> [Set task] Extract the entries from the line containing "Image resolution: width=790" through the end of the entries, and copy those lines character for character.

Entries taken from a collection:
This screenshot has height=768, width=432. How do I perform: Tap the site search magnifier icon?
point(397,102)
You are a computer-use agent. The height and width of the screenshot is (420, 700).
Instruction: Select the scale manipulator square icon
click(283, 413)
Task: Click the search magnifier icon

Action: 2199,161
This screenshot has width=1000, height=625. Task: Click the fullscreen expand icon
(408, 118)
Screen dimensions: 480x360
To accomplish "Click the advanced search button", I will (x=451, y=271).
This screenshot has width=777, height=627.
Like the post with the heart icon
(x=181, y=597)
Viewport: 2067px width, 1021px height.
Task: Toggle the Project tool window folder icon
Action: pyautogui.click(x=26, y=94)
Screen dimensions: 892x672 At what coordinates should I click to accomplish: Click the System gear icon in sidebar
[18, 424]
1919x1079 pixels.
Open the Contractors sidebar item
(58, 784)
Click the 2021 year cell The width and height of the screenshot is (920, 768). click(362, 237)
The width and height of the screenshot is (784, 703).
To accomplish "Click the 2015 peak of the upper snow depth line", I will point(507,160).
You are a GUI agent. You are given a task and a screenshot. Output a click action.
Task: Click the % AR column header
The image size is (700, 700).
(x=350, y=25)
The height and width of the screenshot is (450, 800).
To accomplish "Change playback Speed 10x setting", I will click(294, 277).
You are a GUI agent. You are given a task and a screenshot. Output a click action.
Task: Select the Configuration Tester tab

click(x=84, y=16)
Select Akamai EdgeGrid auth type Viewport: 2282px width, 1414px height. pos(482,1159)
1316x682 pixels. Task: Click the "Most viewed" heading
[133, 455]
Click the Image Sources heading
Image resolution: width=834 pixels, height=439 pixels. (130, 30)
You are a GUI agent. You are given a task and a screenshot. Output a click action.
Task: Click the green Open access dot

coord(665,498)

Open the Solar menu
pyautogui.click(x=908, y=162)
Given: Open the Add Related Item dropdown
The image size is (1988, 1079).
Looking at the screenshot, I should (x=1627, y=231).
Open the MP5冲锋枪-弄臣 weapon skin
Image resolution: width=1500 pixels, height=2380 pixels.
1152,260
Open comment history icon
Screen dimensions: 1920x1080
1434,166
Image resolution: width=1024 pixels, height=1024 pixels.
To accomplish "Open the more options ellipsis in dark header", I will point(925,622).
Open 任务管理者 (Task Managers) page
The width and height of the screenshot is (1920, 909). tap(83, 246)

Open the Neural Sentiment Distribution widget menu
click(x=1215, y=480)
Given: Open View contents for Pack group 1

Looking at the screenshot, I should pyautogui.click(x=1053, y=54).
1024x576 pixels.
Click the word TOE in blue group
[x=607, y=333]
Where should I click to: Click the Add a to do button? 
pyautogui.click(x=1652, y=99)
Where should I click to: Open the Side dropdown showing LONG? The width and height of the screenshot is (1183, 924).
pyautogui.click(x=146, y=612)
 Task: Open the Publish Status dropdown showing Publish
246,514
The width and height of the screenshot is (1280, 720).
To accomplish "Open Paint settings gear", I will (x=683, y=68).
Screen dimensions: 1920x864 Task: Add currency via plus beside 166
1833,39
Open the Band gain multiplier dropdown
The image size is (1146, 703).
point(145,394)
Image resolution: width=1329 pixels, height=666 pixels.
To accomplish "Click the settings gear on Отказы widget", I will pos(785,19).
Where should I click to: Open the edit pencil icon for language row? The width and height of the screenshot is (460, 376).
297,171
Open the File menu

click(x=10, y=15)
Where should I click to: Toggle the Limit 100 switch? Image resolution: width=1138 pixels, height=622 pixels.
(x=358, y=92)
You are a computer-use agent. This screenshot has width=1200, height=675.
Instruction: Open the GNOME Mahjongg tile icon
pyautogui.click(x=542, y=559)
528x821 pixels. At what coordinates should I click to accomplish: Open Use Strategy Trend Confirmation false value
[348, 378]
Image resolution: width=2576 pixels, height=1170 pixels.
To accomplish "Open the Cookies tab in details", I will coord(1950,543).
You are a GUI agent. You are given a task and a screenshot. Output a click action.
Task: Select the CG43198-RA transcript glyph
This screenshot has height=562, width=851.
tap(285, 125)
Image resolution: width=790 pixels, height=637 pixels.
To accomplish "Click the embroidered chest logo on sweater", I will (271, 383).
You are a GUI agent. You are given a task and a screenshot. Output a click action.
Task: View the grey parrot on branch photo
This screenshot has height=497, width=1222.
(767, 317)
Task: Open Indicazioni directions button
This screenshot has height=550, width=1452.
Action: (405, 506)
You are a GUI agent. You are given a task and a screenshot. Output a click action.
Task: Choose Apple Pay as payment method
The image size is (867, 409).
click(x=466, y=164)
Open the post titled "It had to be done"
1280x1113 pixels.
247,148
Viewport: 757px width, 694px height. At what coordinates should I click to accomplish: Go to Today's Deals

> [Result of the task]
Image resolution: width=790 pixels, height=637 pixels.
To accomplish "Click the embroidered chest logo on sweater", I will (271, 383).
You are a GUI agent. You are given a task and a screenshot. Output a click action.
Task: View the grey parrot on branch photo
This screenshot has height=497, width=1222.
(767, 317)
Task: Open Indicazioni directions button
This screenshot has height=550, width=1452.
Action: (405, 506)
You are a GUI agent. You are given a task and a screenshot. Output a click action.
Task: Choose Apple Pay as payment method
The image size is (867, 409).
click(x=466, y=164)
Open the post titled "It had to be done"
1280x1113 pixels.
247,148
Viewport: 757px width, 694px height. At what coordinates should I click to accomplish: Go to Today's Deals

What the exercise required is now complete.